Blogs begin butting into business

By Mark Broatch, Computerworld New Zealand Online |  Software Add a new comment

If you haven't noticed, Weblogs are escaping the world of the opinionated scribbler in the wilderness and being taken up as a means to extend corporate intelligence gathering.

Blogs, as they're known, are no longer just an online epistolary sideline. They're joining traditional project collaboration tools like document management, whiteboards, e-mail and other online meeting spaces, meaning team members within companies and outside can contribute regardless of location. Weblog software aggregates unstructured information in a Web-publishable form, by time and topic, and XML can be used to embed links from a variety of information sources.

While most private bloggers use free or very cheap software to produce their Weblogs (like Blogging.com, run by the Google-owned Pyra Labs Inc., motto: "Push-button publishing for the people"), software vendors sniff a new market in the making. Techdirt, Traction Software and others -- including the usual software heavyweights -- are building in things like enterprise-level security and management, as they are to another technology that started off life as a cult tool, instant messaging.

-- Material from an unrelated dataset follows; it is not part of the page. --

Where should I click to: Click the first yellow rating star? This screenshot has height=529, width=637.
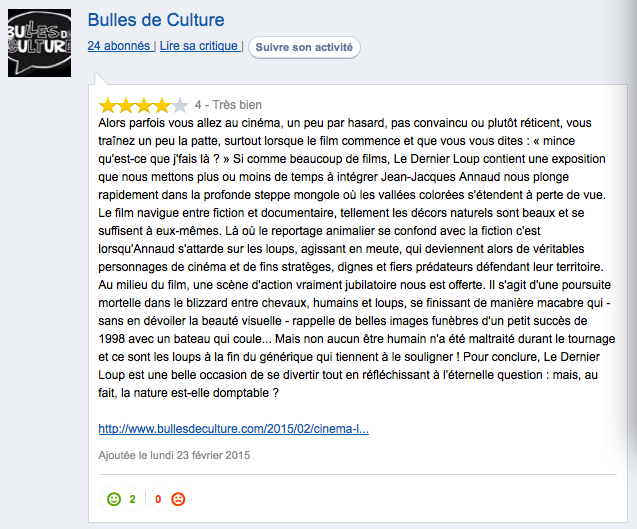point(108,104)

Those known for their professional opinions are even letting their pundits into the act, such as the analysts at U.S.-based Jupiter Research. Another plus: journalistic blogs like Instapundit.comand Talkingpointmemo.comoften have more time and patience than mainstream media to investigate stories, disgraced U.S. senator Trent Lott's segregationist views being a case in point. Those like Slashdot.orgprovide a public forum for debate and public haranguing.

It's all part of the much-vaunted move to total knowledge management.

And why do people blog? Longtime local pundit Russell Brown moved his Hard News radio slot to the Web last year, in the form of www.publicaddress.net. The site, created by Webmedia cast-offs Cactuslab, offers the diary-like entries of six writers.

Brown says the idea isn't new, linked journals being around since the beginning of the Web, but acknowledges they have captured the zeitgeist. They allow comment, and linking to the research behind it.

"For a Weblog to work, it has to be personal -- and that presents a challenge to businesses and other organizations used to speaking with a corporate voice," says Brown.

"It's interesting that while the BBC is encouraging its war reporters to blog, CNN has told its people to stop.

"Some businesses see it as not only harmless but beneficial: there is a growing collection of blogs by Microsoft staffers, for instance. They don't give away any company secrets -- far from it -- but their presence does humanize the company, which has to be good," he says.

Fellow Publicaddress blogger and IT analyst Rob O'Neill, a former journalist, says he gets more direct feedback from readers about his blog than he ever has at any print publication.